_Exercise details_
Say how many lines in the records contain the string "agent", giving the number by itself.

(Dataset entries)

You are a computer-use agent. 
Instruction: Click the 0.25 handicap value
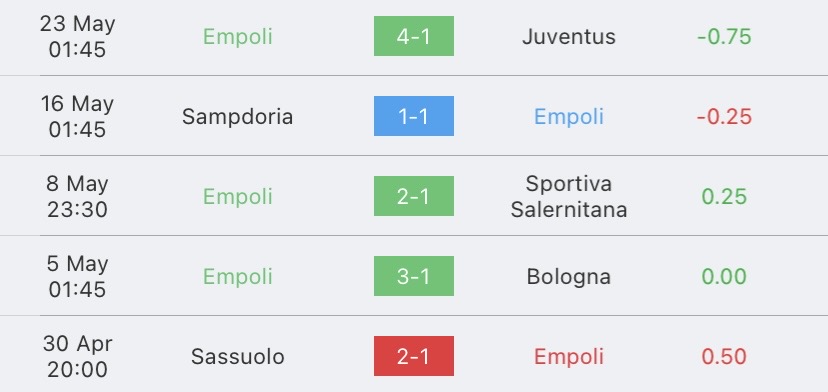click(724, 197)
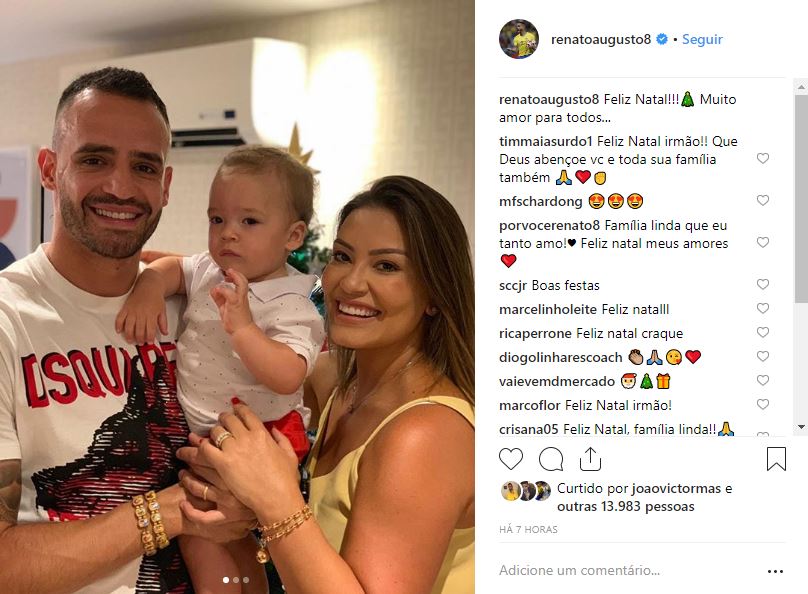The height and width of the screenshot is (594, 808).
Task: Select the third photo carousel dot
Action: pos(246,580)
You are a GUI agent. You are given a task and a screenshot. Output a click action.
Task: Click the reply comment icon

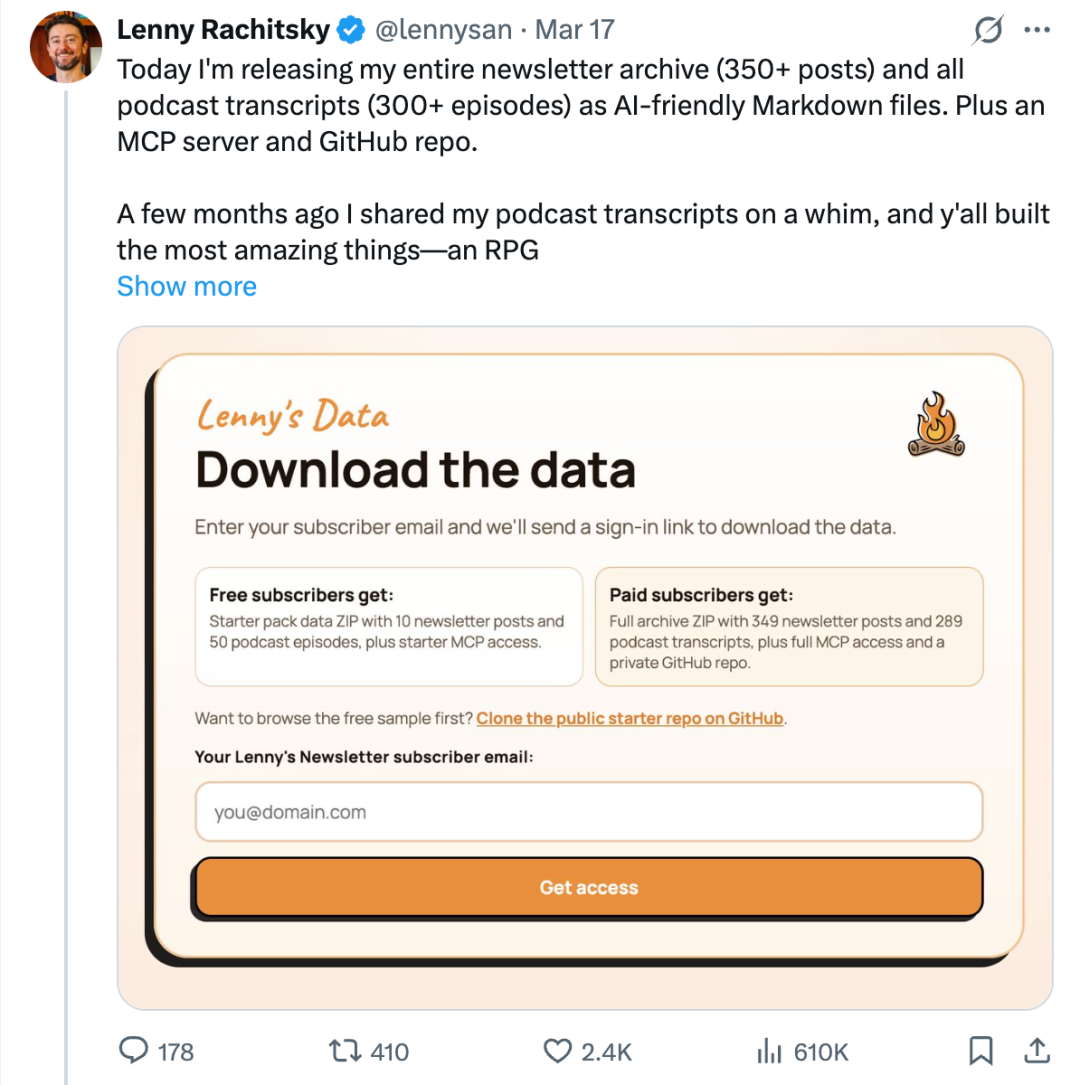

_Solution for this problem_
2